Prodi HKI UMM Jajaki Kerja Sama Mitra Dengan BUMN

Senin Siang, 29 Agustus 2022. Lanjutan dari penjajakan kerja sama mitra untuk program unggulan CoE “Corporate Law School”, Prodi HKI menerima kunjungan dari Komisaris BUMN “Adhi Persada Beton”. Kunjungan BUMN tersebut diwakilkan oleh Komisaris Independen yaitu Bapak Ali Muthohirin yang kebetulan merupakan alumni Prodi HKI UMM. Dalam pertemuan tersebut kami berdiskusi panjang mengenai pengembangan Program unggulan Prodi HKI yaitu CoE “Corporate Law School”. Menurutnya Program tersebut merupakan terobosan yang sangat luar biasa, karena kebutuhan di lapangan banyak sekali perusahaan-perusahaan yang sangat membutuhkan Corporate Lawyer yang handal, terutama dalam menyelesaikan masalah hukum yang dihadapi oleh perusahaan-perusahaan besar.
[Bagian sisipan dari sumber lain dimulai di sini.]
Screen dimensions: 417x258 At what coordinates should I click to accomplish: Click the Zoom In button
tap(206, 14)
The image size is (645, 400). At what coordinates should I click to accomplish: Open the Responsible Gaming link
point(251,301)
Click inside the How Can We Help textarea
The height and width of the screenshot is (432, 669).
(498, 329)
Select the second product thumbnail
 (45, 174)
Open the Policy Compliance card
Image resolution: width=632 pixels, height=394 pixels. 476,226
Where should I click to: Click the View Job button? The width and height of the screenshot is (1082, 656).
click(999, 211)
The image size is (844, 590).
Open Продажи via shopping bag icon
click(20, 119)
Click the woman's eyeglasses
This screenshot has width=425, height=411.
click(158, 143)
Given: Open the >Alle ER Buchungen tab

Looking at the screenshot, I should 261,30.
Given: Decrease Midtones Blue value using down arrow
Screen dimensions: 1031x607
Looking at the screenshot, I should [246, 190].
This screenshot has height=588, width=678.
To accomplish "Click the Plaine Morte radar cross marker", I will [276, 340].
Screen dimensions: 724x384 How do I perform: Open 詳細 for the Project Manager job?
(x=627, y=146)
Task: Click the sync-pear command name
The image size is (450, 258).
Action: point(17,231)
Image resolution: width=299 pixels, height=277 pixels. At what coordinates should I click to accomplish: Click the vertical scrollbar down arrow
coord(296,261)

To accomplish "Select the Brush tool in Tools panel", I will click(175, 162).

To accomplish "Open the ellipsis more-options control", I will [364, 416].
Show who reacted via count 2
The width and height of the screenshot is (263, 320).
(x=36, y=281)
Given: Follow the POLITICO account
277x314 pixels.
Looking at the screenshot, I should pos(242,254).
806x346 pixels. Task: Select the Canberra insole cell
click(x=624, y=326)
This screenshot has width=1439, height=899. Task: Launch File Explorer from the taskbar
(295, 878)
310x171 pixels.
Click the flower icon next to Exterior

Ditambah banyak sekali perusahaan yang divonis pailit akibat kurang handalnya manajemen perusahaan dan penyelesaian hukum yang dihadapi. Oleh karena itu, Program ini bisa menjadi salah satu solusi dari kebutuhan yang perusahaan tersebut. Sementara itu, Bapak Arif Zuhri selaku ketua Prodi HKI menyampaikan bahwa alumni kita dari prodi HKI banyak yang terjun sebagai profesi pengacara. Harapannya mereka yang menjadi pengacara atau advokat tidak hanya bergulat pada penyelesaian kasus-kasus tradisional melainkan bisa juga menjadi Corporate Lawyer di perusahaan-perusahaan bonafit. Oleh karena itu program unggulan CoE “Corporate Law School” menjadi bekal bagi para mahasiswa yang nantinya akan terjun berprofesi sebagai advokat. Selain itu program ini tidak hanya bisa diikuti oleh mahasiswa prodi HKI dan Hukum melainkan juga dapat diikuti oleh mahasiswa prodi lain, yang outputnya nanti bisa berprofesi sebagai Legal Staf di Perusahaan. Di akhir diskusi, Bapak Komisaris dari BUMN “Adhi Persada Beton” menyampaikan bahwa tidak harus bermitra dengan BUMN kami, tapi kami siap mencarikan mitra bersama BUMN-BUMN yang lain.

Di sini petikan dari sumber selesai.